┌─ ZITIERTER TEXT

Goldener Kanaldeckel 2015: Die Laudationes
1. Platz: Dipl.-Ing. Manfred Fiedler, Göttinger Entsorgungsbetriebe
Projekt: Kanalsanierung in Göttingen
Die Kanalsanierungsstrategie in Göttingen ist mit der unverkennbaren und prägenden Handschrift von Manfred Fiedler verknüpft. Die Strategie und die Art und Weise der Umsetzung finden weit über die Grenzen Göttingens hinaus Beachtung. Das, was in Göttingen passiert, ist nicht nur Gegenstand intensiver Fachdiskussionen, es entspricht auch in zentralen Punkten wie Bürgerfreundlichkeit, Innovation und Umweltschutz den Vergabekriterien des „Goldenen Kanaldeckels“.
Zu den „Markenzeichen“ der Göttinger Strategie gehören unter anderem die konsequente Einbeziehung der privaten Grundstücksentwässerungsanlagen in das Sanierungskonzept und dessen bürgerfreundliche Umsetzung oder die Forderung nach der tatsächlichen Dichtheit der Entwässerungsanlagen und deren Überprüfung nach der Sanierung.Besonders hebt die Jury jedoch in ihrer Bewertung den Einfluss auf technische Innovationen und deren Weiterentwicklung hervor. In Göttingen wurde die Industrie von den Entsorgungsbetrieben angestoßen und herausgefordert, bedarfsorientiert und sehr konkret technische Lösungen zu entwickeln. Im Ergebnis entstanden Technologien und Produkte, die sich am Göttinger Anforderungsprofil orientieren und die heute von Kanalnetzbetreibern in Deutschland und darüber hinaus eingesetzt werden. Auf diese Weise wurde von Göttingen aus der Markt, beispielsweise im Bereich der Kunststoffrohre für Abwassersysteme, auf dem Gebiet der Zustandserfassung oder was den Einsatz von Flüssigboden betrifft, beeinflusst und mitgestaltet.
Der Erfolg gibt Göttingen recht. Das Kanalsanierungskonzept mit seinen neuen Ideen und Ansätzen ist in den letzten 25 Jahren zu einem Drittel abgearbeitet worden. Dabei haben sich die Weichenstellungen der Vergangenheit auch mit Blick auf den Umweltschutz bestätigt. So konnten durch die Reduzierung des Fremdwassers um 50 Prozent und die Einführung des 100-prozentigen Trennsystems inzwischen sechs von acht Regenüberläufen geschlossen werden. Bis zum Jahr 2024 wird auch der letzte Regenüberlauf geschlossen. Danach werden 100 Prozent des Schmutzwassers bei jeder Wetterlage auf der Kläranlage vollständig gereinigt.

└─
┌─ AUSZÜGE DER DATENSÄTZE

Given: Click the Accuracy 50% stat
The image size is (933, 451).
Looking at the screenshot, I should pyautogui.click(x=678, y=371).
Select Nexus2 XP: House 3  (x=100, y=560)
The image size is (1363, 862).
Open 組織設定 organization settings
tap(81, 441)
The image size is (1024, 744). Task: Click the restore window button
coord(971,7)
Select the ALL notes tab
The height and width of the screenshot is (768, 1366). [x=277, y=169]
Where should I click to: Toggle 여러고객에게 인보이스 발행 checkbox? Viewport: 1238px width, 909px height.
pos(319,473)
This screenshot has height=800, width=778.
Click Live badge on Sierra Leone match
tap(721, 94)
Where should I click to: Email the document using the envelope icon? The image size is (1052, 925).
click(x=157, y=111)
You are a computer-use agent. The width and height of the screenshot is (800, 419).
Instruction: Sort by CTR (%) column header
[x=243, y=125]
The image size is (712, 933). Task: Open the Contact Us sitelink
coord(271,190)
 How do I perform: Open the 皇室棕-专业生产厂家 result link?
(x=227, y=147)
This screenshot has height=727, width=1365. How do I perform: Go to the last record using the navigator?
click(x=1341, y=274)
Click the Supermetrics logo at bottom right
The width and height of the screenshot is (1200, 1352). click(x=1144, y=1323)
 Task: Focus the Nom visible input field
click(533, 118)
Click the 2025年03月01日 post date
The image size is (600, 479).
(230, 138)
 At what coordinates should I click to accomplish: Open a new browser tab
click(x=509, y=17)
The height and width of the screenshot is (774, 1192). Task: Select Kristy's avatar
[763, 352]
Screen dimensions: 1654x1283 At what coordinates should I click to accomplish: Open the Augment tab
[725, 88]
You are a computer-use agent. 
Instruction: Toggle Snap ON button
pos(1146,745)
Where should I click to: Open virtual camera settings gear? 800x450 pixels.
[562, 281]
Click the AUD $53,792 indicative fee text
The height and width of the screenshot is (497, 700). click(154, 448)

└─

> **SCHRIFTLICHE AUFGABE**
Bis zu welchem Jahr wird laut der Laudatio zur Göttinger Kanalsanierung der letzte Regenüberlauf geschlossen? Antworte bitte in einem Satz.

> **FERTIGE LÖSUNG**
Der letzte Regenüberlauf wird bis zum Jahr 2024 geschlossen.